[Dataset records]
○ ○ ○ ○

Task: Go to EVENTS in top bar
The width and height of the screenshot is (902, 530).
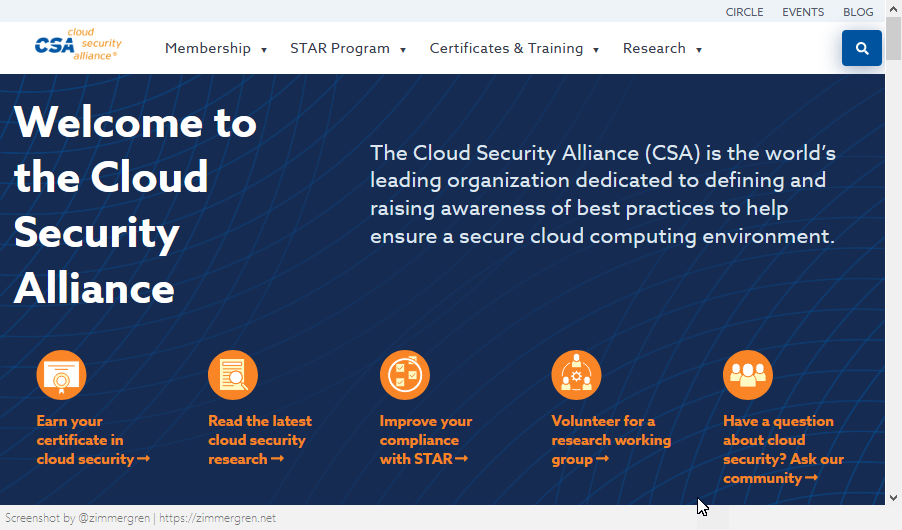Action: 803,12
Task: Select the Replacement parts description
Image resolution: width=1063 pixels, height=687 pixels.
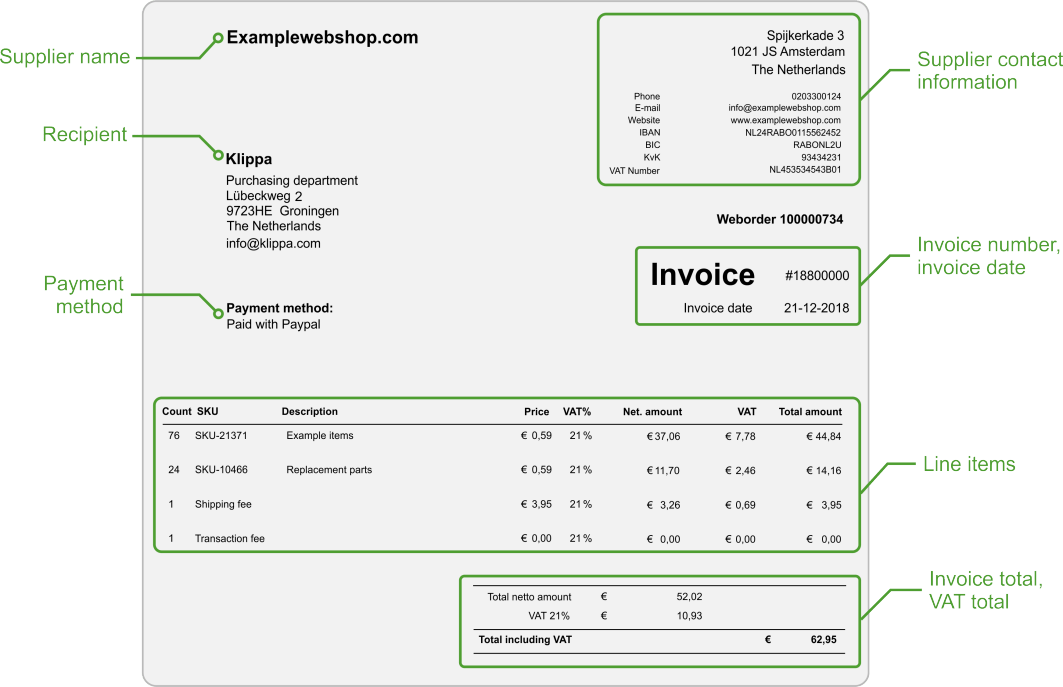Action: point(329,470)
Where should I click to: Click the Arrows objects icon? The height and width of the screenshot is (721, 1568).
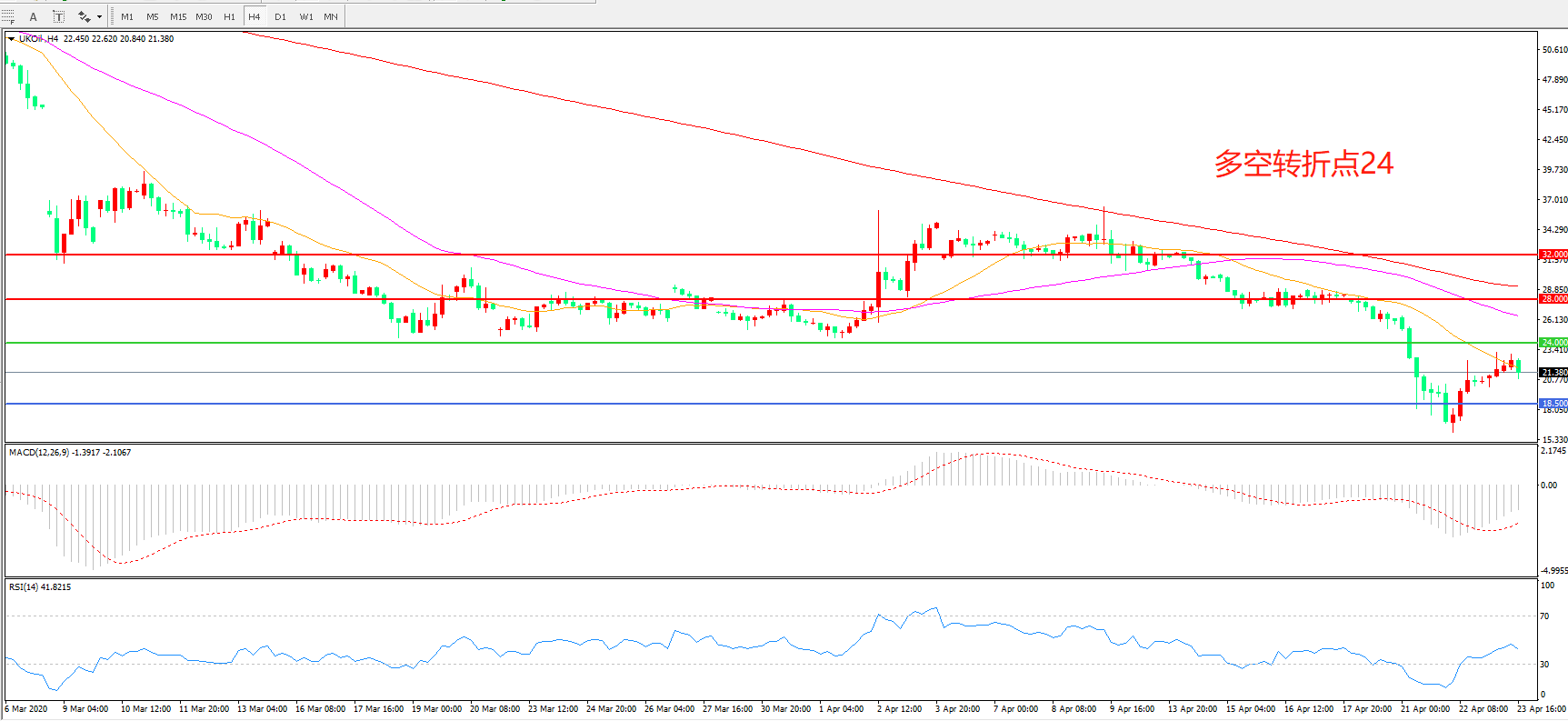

○ ○ ○ ○

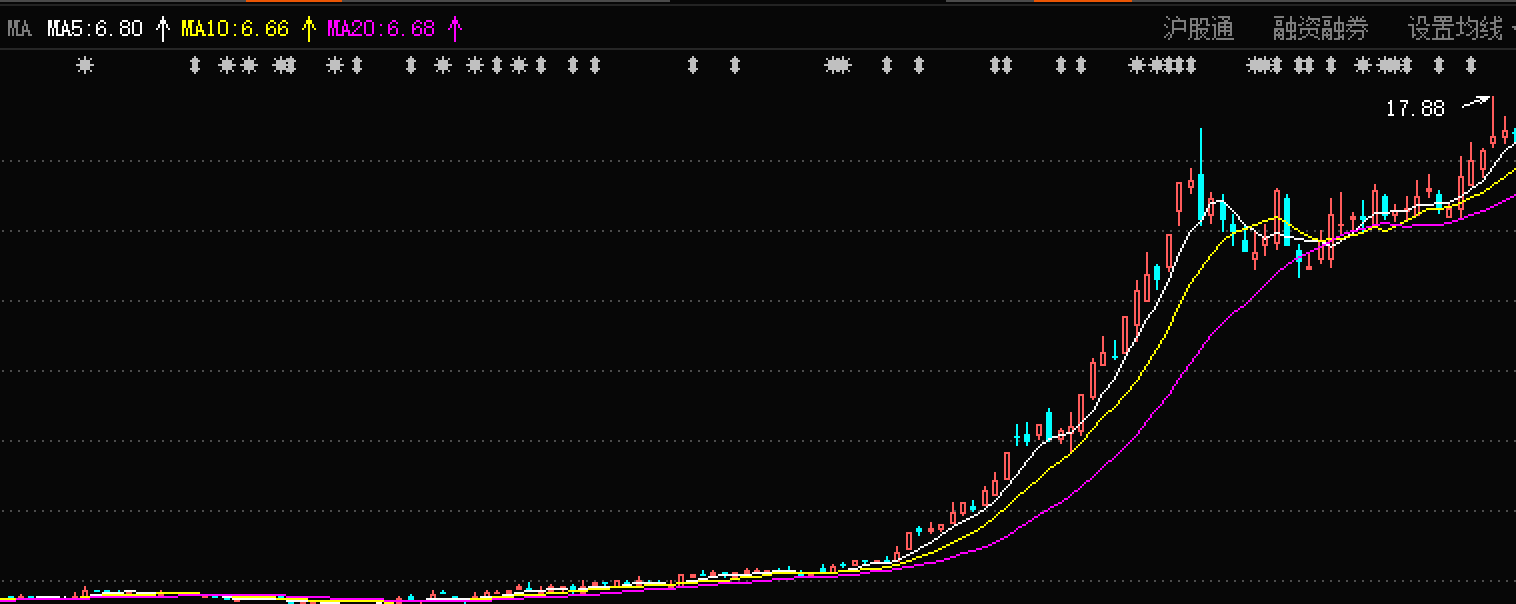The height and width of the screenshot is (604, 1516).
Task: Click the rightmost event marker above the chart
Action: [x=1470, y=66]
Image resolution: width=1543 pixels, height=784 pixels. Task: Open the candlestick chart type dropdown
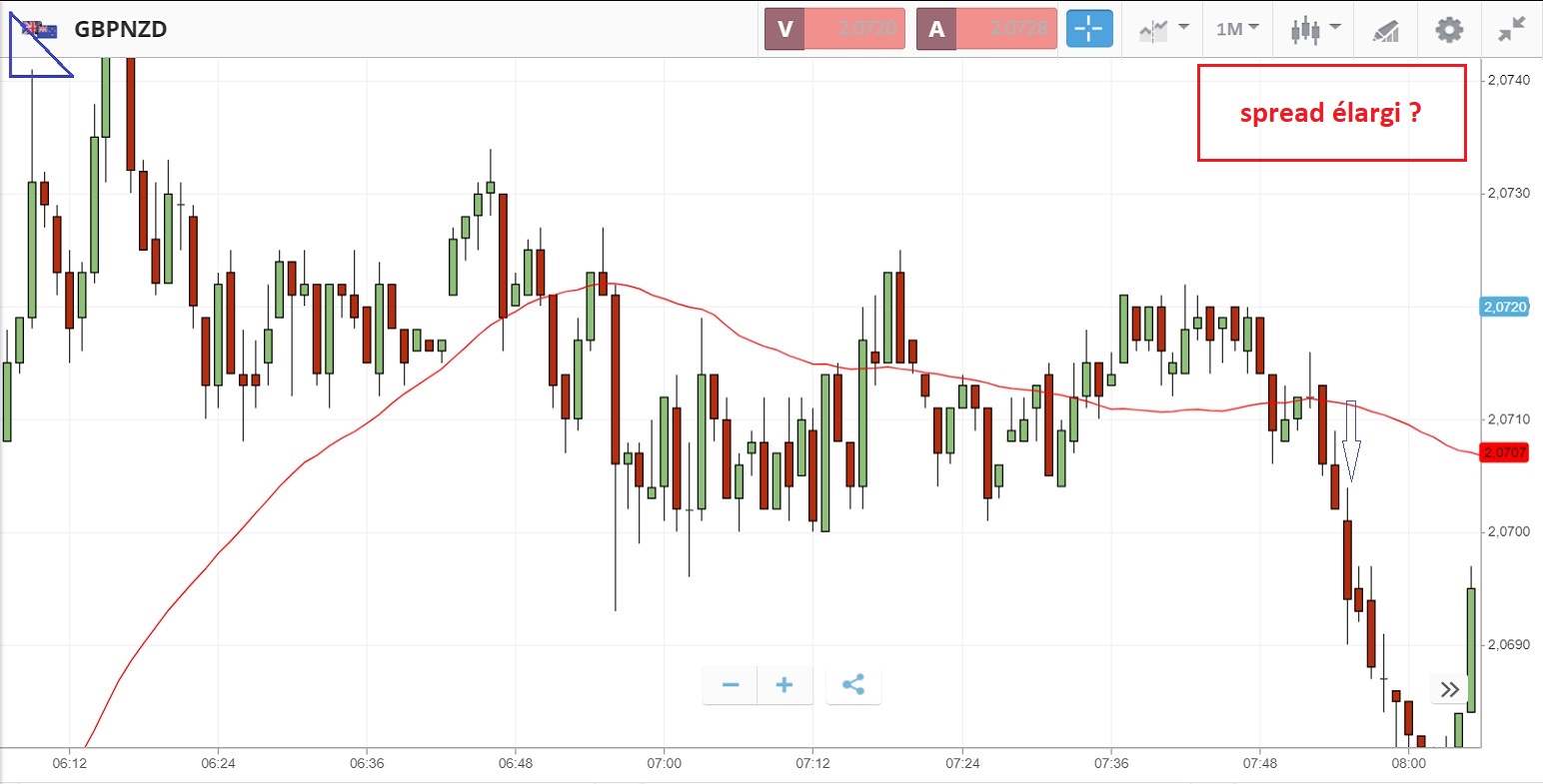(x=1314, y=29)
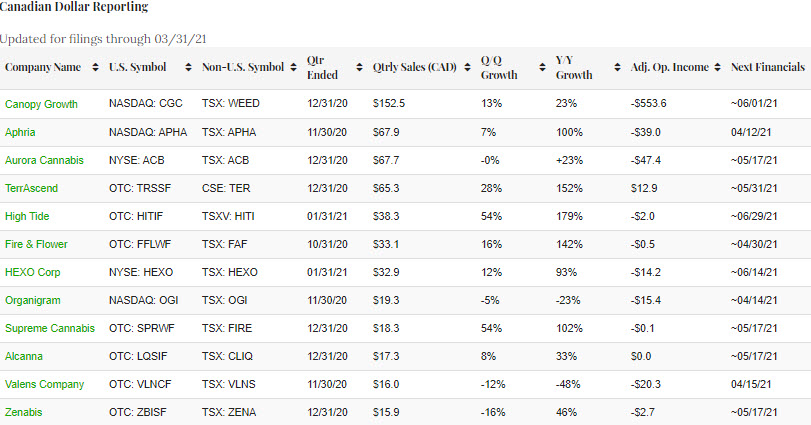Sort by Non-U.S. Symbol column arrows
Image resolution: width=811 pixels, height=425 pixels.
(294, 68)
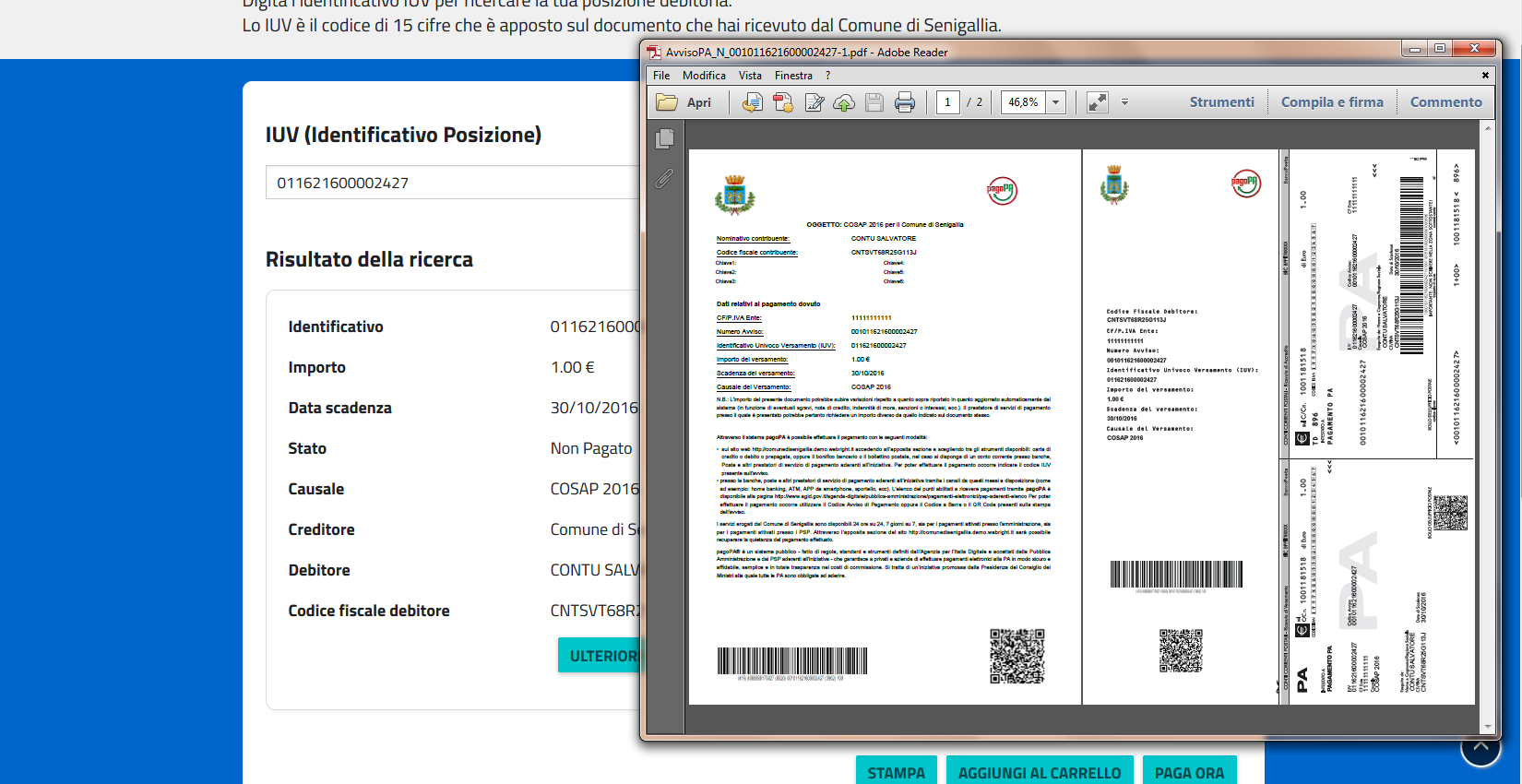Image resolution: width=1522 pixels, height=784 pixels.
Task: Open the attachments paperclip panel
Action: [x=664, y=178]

○ ○ ○ ○

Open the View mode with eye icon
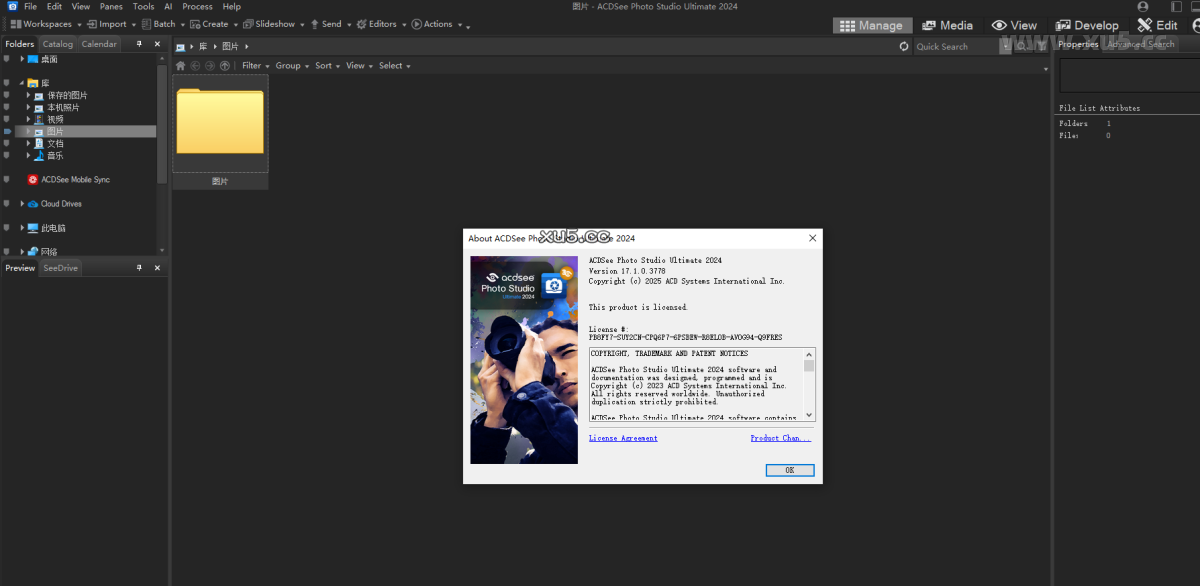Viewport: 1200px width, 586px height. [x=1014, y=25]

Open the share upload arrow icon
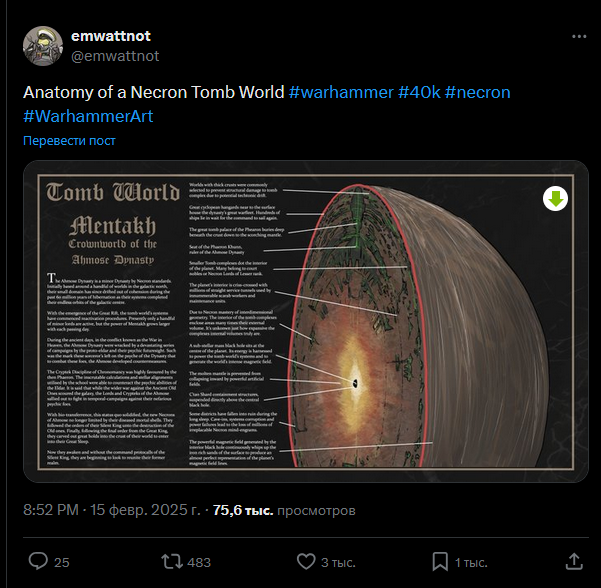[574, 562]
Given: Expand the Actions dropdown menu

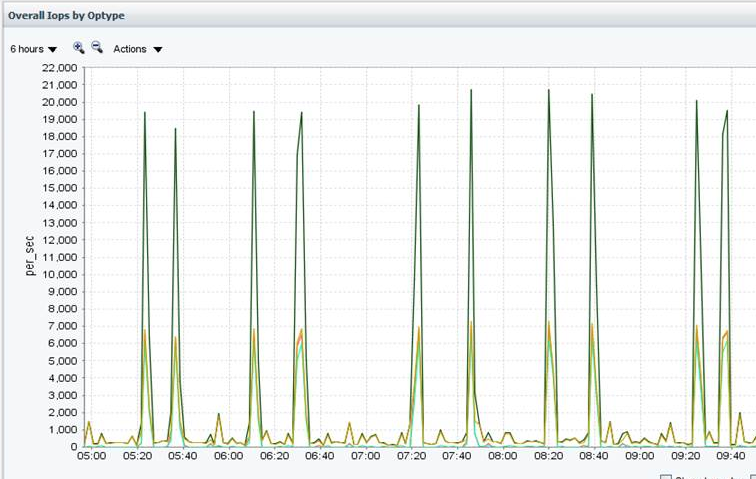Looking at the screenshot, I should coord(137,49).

○ ○ ○ ○

Exercise objective: Start at the line containing "Task: Go to EVENTS in top bar" above and stop at the line containing "Where should I". Output those lines exactly, both included, but none of the pictures.

Task response:
Task: Go to EVENTS in top bar
The width and height of the screenshot is (902, 530).
Action: 803,12
Task: Select the Replacement parts description
Image resolution: width=1063 pixels, height=687 pixels.
Action: point(329,470)
Where should I click to: Click the Arrows objects icon? The height and width of the screenshot is (721, 1568).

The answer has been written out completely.